Early in 2013, a pre-Microsoft Nokia announced a smartish $99 device, also aimed squarely at the poor world. It came with touchscreen capability, free Facebook data for three months, and a decent if unspectacular operating system built in-house by the guys at Nokia. But at $99, it was too expensive a device considering its limited features.
To remedy that, Microsoft, which acquired most of Nokia last year, has stripped out pretty much everything that makes an internet-connected phone “smart.” Sure, $29 is a great price, but not if all you’re getting for it is a glorified feature phone.
When Indians and Chinese—the biggest markets for cheap phones—think of low-end devices, they think of brands like Micromax and Karbonn or Forme and Oppo. And China’s manufacturers are getting cannier, giving users high-end devices at mid-range prices, and mid-range devices at low-end prices. What Nokia has here is a low-end device at a low-end price. That may have made complete sense once but it doesn’t any more.

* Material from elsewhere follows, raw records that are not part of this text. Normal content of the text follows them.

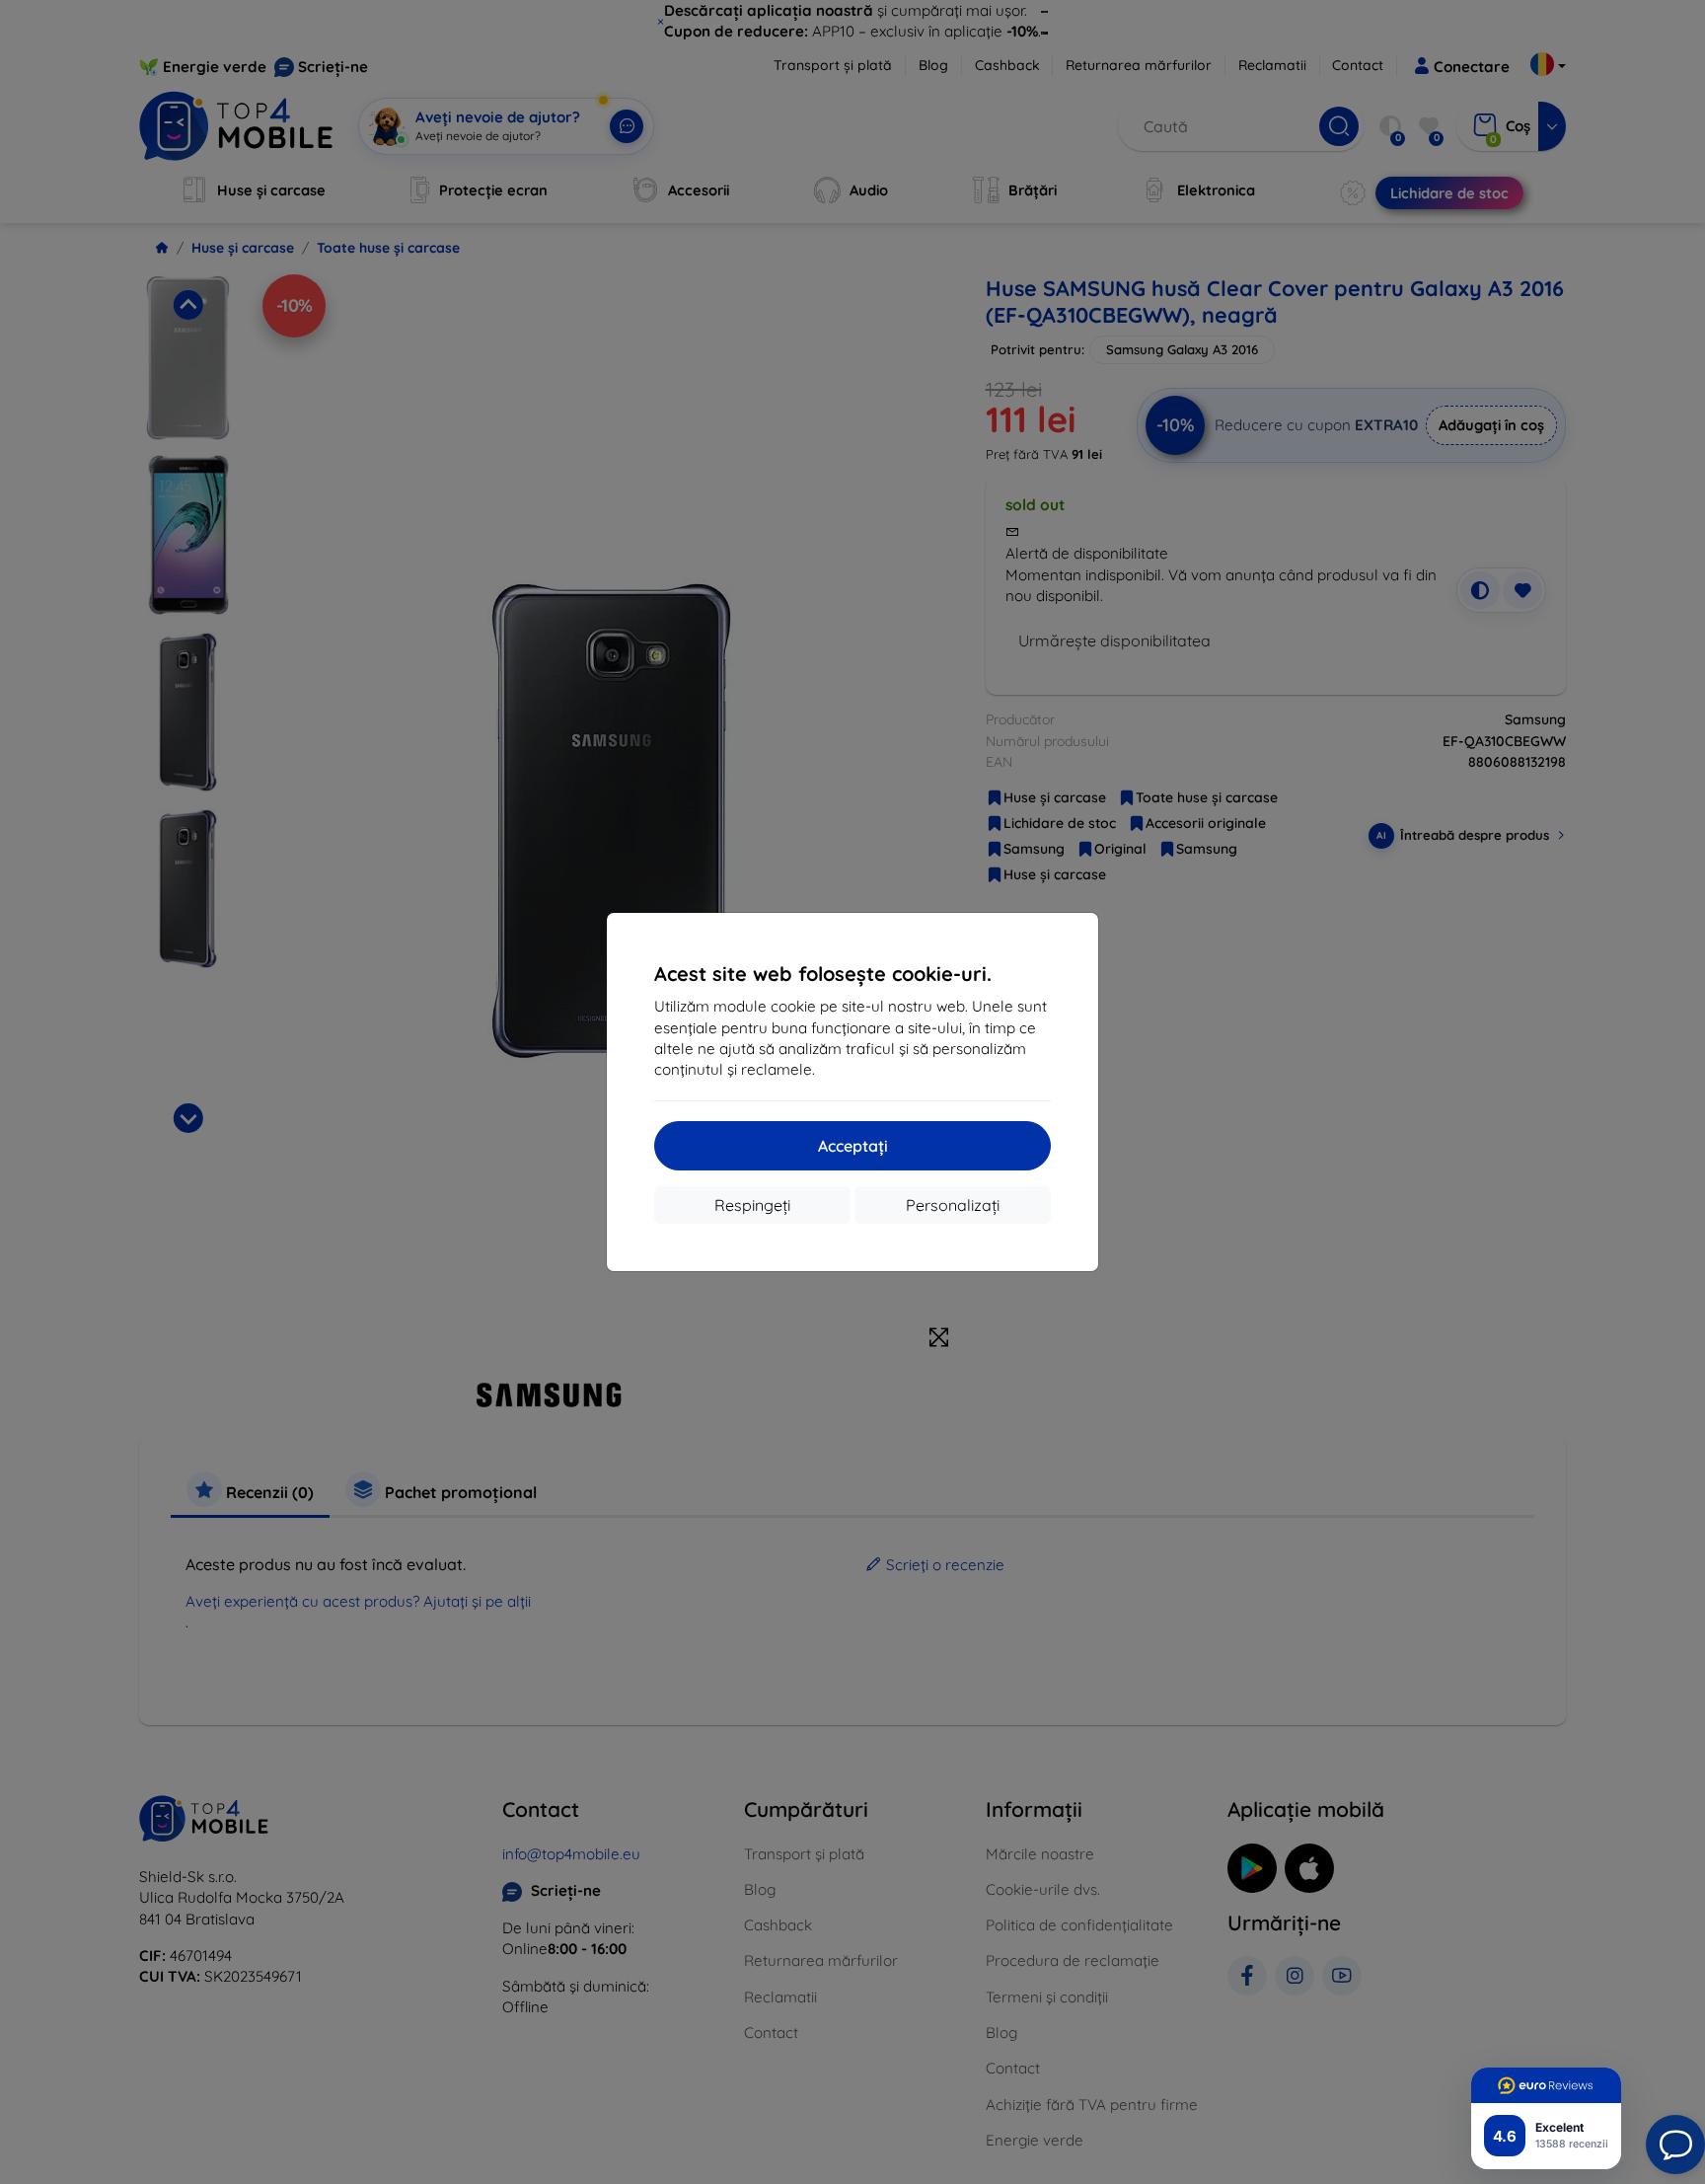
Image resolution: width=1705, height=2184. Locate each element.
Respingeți (752, 1205)
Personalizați (953, 1205)
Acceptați (853, 1146)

Microsoft says the Nokia 215 is its “most affordable Internet-ready entry-level phone yet.” Strictly speaking, that’s true—depending on your definition of internet-ready. The thing doesn’t even come with Wi-Fi, let alone 3G, which for most purposes makes it about as internet-ready as your toaster, which is to say not at all. What the 215 does have is a 2G connection. It has to, or it wouldn’t be able to make calls. 2G also allows for excruciatingly slow internet use, so, yes, technically, the phone can use the internet. But it probably shouldn’t.
As for the affordability, $29 before tax indeed sounds cheap, but there are cheaper, better phones on the market already. Here’s a touchscreen dual-sim Android device with a 3-megapixel camera (compared to the Nokia’s 0.3 megapixel) that retails for $28 after tax. Here’s a nifty little Firefox OS phone that goes for $33. Neither of them has 3G either, but at least they’ve got Wi-Fi chips to allow for a decent connection wherever a network is available. China even sells 3G devices at the $30 mark, according to James Bruce of ARM, which designs nearly every processor in every smartphone.